SHORT EXERCISE: Arrange every line of the records below as a Markdown table with the columns Row and Text, numbering the rows in order and leaving out blank lines.

PROVIDED MATERIAL:

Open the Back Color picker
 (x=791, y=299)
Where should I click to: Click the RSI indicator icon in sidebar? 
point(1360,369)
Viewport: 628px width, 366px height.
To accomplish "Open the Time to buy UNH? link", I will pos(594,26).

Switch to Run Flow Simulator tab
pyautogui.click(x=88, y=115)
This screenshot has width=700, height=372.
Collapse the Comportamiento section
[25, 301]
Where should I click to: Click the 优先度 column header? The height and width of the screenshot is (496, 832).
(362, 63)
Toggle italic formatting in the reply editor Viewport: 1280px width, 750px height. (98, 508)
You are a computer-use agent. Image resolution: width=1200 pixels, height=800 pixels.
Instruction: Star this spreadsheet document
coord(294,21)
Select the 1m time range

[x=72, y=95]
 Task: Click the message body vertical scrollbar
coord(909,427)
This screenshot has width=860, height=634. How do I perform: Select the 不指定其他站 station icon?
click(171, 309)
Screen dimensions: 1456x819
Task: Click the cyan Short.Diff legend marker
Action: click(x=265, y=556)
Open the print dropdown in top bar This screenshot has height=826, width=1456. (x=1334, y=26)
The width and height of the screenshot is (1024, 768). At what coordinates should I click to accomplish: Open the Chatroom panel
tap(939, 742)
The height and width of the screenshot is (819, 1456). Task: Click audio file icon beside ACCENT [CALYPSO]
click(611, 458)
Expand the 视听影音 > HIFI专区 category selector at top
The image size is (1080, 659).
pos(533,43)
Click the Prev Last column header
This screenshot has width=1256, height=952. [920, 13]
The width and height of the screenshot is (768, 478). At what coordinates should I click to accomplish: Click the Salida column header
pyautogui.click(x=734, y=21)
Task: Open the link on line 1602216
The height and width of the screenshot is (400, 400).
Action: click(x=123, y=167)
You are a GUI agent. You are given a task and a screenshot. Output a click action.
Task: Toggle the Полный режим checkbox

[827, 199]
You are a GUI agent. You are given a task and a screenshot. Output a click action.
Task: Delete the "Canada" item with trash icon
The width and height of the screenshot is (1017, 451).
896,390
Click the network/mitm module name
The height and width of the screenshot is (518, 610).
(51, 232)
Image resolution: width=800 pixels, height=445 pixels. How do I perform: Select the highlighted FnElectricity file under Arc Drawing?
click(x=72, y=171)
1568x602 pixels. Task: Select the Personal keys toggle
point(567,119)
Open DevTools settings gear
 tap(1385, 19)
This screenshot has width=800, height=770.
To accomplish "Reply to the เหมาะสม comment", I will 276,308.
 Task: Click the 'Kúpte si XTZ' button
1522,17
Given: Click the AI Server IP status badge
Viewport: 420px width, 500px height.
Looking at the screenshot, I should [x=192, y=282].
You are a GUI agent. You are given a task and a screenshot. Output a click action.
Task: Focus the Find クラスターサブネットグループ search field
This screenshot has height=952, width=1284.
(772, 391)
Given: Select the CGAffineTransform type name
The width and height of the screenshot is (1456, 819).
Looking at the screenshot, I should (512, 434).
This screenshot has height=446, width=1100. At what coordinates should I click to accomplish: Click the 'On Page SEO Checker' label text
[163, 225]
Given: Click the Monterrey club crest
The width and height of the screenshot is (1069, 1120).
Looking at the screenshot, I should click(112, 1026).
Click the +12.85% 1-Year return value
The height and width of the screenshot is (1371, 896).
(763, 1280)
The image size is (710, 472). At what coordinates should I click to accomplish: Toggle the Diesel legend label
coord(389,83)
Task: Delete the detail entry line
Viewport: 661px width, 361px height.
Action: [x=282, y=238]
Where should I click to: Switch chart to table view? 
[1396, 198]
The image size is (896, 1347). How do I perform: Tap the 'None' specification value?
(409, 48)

SOLUTION FOR THIS PROBLEM:
| Row | Text |
|---|---|
| 1 | Open the Back Color picker |
| 2 |  (x=791, y=299) |
| 3 | Where should I click to: Click the RSI indicator icon in sidebar?  |
| 4 | point(1360,369) |
| 5 | Viewport: 628px width, 366px height. |
| 6 | To accomplish "Open the Time to buy UNH? link", I will pos(594,26). |
| 7 | Switch to Run Flow Simulator tab |
| 8 | pyautogui.click(x=88, y=115) |
| 9 | This screenshot has width=700, height=372. |
| 10 | Collapse the Comportamiento section |
| 11 | [25, 301] |
| 12 | Where should I click to: Click the 优先度 column header? The height and width of the screenshot is (496, 832). |
| 13 | (362, 63) |
| 14 | Toggle italic formatting in the reply editor Viewport: 1280px width, 750px height. (98, 508) |
| 15 | You are a computer-use agent. Image resolution: width=1200 pixels, height=800 pixels. |
| 16 | Instruction: Star this spreadsheet document |
| 17 | coord(294,21) |
| 18 | Select the 1m time range |
| 19 | [x=72, y=95] |
| 20 |  Task: Click the message body vertical scrollbar |
| 21 | coord(909,427) |
| 22 | This screenshot has width=860, height=634. How do I perform: Select the 不指定其他站 station icon? |
| 23 | click(171, 309) |
| 24 | Screen dimensions: 1456x819 |
| 25 | Task: Click the cyan Short.Diff legend marker |
| 26 | Action: click(x=265, y=556) |
| 27 | Open the print dropdown in top bar This screenshot has height=826, width=1456. (x=1334, y=26) |
| 28 | The width and height of the screenshot is (1024, 768). At what coordinates should I click to accomplish: Open the Chatroom panel |
| 29 | tap(939, 742) |
| 30 | The height and width of the screenshot is (819, 1456). Task: Click audio file icon beside ACCENT [CALYPSO] |
| 31 | click(611, 458) |
| 32 | Expand the 视听影音 > HIFI专区 category selector at top |
| 33 | The image size is (1080, 659). |
| 34 | pos(533,43) |
| 35 | Click the Prev Last column header |
| 36 | This screenshot has width=1256, height=952. [920, 13] |
| 37 | The width and height of the screenshot is (768, 478). At what coordinates should I click to accomplish: Click the Salida column header |
| 38 | pyautogui.click(x=734, y=21) |
| 39 | Task: Open the link on line 1602216 |
| 40 | The height and width of the screenshot is (400, 400). |
| 41 | Action: click(x=123, y=167) |
| 42 | You are a GUI agent. You are given a task and a screenshot. Output a click action. |
| 43 | Task: Toggle the Полный режим checkbox |
| 44 | [827, 199] |
| 45 | You are a GUI agent. You are given a task and a screenshot. Output a click action. |
| 46 | Task: Delete the "Canada" item with trash icon |
| 47 | The width and height of the screenshot is (1017, 451). |
| 48 | 896,390 |
| 49 | Click the network/mitm module name |
| 50 | The height and width of the screenshot is (518, 610). |
| 51 | (51, 232) |
| 52 | Image resolution: width=800 pixels, height=445 pixels. How do I perform: Select the highlighted FnElectricity file under Arc Drawing? |
| 53 | click(x=72, y=171) |
| 54 | 1568x602 pixels. Task: Select the Personal keys toggle |
| 55 | point(567,119) |
| 56 | Open DevTools settings gear |
| 57 |  tap(1385, 19) |
| 58 | This screenshot has width=800, height=770. |
| 59 | To accomplish "Reply to the เหมาะสม comment", I will 276,308. |
| 60 |  Task: Click the 'Kúpte si XTZ' button |
| 61 | 1522,17 |
| 62 | Given: Click the AI Server IP status badge |
| 63 | Viewport: 420px width, 500px height. |
| 64 | Looking at the screenshot, I should [x=192, y=282]. |
| 65 | You are a GUI agent. You are given a task and a screenshot. Output a click action. |
| 66 | Task: Focus the Find クラスターサブネットグループ search field |
| 67 | This screenshot has height=952, width=1284. |
| 68 | (772, 391) |
| 69 | Given: Select the CGAffineTransform type name |
| 70 | The width and height of the screenshot is (1456, 819). |
| 71 | Looking at the screenshot, I should (512, 434). |
| 72 | This screenshot has height=446, width=1100. At what coordinates should I click to accomplish: Click the 'On Page SEO Checker' label text |
| 73 | [163, 225] |
| 74 | Given: Click the Monterrey club crest |
| 75 | The width and height of the screenshot is (1069, 1120). |
| 76 | Looking at the screenshot, I should click(112, 1026). |
| 77 | Click the +12.85% 1-Year return value |
| 78 | The height and width of the screenshot is (1371, 896). |
| 79 | (763, 1280) |
| 80 | The image size is (710, 472). At what coordinates should I click to accomplish: Toggle the Diesel legend label |
| 81 | coord(389,83) |
| 82 | Task: Delete the detail entry line |
| 83 | Viewport: 661px width, 361px height. |
| 84 | Action: [x=282, y=238] |
| 85 | Where should I click to: Switch chart to table view?  |
| 86 | [1396, 198] |
| 87 | The image size is (896, 1347). How do I perform: Tap the 'None' specification value? |
| 88 | (409, 48) |